▶ WHAT THE TASK ASKS: Where the records below show a line containing "You are a computer-use agent. The", start copying; end with the line containing "Open the File menu", and copy it too.

▶ Dataset entries:
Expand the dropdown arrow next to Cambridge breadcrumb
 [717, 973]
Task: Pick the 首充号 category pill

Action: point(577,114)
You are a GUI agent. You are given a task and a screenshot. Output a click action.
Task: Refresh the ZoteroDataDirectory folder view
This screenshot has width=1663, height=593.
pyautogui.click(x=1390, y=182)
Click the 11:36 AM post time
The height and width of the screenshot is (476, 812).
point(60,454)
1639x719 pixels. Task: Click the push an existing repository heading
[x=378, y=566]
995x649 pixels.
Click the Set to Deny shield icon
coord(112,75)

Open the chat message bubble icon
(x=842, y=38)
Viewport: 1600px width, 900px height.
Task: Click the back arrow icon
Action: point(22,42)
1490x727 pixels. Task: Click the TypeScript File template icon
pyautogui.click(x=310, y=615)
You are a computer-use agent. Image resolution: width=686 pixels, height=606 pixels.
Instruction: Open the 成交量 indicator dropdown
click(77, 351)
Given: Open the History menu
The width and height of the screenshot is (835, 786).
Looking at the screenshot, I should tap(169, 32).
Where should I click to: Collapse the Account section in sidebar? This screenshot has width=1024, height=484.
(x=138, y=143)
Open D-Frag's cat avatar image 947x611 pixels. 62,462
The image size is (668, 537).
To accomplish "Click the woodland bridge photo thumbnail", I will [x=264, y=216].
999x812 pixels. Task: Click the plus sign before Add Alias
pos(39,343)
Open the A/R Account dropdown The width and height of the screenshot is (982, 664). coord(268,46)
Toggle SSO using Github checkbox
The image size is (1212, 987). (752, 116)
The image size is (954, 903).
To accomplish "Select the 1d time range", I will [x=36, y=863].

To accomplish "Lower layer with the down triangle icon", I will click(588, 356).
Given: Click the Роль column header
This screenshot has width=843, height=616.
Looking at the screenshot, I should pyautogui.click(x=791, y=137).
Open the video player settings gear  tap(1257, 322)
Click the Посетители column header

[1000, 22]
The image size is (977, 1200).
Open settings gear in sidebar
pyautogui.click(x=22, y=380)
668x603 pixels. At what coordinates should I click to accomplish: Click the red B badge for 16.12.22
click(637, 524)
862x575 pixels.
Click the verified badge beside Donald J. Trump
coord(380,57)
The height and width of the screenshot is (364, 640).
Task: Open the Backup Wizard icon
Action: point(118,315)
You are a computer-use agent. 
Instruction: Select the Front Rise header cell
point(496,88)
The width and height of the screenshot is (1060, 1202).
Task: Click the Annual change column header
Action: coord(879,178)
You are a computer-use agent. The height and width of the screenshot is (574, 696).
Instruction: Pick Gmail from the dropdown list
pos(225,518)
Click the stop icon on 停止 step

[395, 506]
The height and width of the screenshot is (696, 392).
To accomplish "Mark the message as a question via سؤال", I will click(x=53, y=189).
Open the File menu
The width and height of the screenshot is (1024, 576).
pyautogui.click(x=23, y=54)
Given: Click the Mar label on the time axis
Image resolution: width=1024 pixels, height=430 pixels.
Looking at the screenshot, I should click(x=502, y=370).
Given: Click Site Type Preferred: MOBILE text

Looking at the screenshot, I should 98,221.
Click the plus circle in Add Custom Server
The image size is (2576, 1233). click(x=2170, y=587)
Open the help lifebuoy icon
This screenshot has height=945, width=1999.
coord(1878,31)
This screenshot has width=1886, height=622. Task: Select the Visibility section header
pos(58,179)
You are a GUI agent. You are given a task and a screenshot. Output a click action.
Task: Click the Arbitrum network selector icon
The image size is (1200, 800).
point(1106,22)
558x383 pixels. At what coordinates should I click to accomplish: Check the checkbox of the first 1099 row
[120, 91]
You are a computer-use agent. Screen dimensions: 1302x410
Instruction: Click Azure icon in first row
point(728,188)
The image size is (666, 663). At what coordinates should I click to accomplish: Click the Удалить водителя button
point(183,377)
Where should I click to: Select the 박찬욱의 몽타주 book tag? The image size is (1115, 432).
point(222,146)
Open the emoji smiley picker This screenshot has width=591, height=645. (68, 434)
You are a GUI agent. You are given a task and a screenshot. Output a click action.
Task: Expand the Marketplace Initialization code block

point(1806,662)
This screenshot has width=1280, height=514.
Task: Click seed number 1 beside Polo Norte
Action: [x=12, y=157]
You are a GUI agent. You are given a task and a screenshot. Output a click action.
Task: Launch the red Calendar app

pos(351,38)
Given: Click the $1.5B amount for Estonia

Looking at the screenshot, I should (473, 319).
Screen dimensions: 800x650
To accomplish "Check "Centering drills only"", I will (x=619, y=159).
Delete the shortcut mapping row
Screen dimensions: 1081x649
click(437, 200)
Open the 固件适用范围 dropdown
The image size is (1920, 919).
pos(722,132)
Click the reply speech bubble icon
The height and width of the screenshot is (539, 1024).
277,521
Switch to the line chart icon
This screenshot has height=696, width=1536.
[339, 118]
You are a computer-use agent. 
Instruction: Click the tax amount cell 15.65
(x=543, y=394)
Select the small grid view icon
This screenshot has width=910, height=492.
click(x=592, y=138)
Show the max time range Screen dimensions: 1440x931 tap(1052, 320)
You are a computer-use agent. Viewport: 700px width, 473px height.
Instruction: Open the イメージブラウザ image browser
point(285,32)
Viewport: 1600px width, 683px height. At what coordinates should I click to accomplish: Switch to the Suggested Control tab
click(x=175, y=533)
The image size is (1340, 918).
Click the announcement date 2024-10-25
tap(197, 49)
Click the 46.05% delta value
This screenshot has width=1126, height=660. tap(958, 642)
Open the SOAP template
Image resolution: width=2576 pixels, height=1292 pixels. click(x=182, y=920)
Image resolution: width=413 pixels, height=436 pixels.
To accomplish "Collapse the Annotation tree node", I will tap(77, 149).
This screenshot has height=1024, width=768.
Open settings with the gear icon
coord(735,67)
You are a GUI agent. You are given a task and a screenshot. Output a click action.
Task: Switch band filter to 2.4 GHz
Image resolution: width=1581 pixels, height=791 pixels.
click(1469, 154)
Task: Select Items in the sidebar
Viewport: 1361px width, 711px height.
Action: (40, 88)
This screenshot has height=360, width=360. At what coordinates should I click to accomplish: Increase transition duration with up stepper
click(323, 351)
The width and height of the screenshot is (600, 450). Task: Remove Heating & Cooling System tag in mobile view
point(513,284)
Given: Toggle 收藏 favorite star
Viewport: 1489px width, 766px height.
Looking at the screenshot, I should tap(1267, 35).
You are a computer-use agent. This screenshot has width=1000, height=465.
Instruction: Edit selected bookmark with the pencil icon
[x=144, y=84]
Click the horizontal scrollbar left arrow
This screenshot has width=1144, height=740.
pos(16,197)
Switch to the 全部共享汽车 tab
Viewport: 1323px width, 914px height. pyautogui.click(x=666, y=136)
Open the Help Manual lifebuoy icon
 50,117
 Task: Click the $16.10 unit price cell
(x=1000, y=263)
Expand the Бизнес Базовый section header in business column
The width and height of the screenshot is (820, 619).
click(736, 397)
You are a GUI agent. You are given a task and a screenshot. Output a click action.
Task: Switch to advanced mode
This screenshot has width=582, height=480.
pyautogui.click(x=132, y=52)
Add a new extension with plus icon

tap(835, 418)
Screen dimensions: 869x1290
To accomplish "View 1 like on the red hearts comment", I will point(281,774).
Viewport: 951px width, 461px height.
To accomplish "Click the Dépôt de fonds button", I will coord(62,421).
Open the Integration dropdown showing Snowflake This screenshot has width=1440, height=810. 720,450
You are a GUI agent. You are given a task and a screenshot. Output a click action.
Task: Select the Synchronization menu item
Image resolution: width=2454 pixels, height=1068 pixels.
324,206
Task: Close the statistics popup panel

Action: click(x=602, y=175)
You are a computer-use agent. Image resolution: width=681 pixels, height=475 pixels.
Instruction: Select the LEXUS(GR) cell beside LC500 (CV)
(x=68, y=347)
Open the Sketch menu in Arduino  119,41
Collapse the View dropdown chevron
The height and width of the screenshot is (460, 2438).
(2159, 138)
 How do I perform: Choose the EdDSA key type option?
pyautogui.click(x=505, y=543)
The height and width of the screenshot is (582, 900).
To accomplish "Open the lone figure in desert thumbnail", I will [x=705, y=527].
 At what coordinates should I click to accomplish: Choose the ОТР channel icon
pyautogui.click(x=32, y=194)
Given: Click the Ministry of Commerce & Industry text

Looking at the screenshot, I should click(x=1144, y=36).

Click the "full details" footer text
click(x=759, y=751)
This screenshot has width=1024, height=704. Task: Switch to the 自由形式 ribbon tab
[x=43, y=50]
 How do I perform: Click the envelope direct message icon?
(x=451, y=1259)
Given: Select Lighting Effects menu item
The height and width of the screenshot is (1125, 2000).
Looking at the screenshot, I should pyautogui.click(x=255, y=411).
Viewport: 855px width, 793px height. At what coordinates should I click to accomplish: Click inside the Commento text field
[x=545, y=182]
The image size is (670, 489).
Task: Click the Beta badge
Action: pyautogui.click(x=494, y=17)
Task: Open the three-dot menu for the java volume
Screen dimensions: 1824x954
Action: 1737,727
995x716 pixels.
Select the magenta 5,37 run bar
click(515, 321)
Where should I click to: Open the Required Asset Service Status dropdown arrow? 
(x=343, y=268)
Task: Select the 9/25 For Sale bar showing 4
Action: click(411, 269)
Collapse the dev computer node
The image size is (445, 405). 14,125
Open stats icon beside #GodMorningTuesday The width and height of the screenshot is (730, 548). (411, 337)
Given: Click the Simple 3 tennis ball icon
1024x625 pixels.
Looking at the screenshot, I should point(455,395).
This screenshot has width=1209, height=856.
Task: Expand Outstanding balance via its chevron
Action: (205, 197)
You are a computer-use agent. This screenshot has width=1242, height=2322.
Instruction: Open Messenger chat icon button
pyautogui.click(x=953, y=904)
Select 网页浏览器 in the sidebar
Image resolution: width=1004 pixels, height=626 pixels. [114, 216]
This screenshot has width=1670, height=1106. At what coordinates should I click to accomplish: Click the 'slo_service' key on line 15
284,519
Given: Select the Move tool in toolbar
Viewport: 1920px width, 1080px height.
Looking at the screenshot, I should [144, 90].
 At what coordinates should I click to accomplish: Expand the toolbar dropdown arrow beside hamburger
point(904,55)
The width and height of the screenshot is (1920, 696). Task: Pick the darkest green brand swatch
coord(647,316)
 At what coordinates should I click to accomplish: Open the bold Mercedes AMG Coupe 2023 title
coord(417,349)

▶ SOLUTION TO THIS TASK:
You are a computer-use agent. The height and width of the screenshot is (574, 696).
Instruction: Pick Gmail from the dropdown list
pos(225,518)
Click the stop icon on 停止 step

[395, 506]
The height and width of the screenshot is (696, 392).
To accomplish "Mark the message as a question via سؤال", I will click(x=53, y=189).
Open the File menu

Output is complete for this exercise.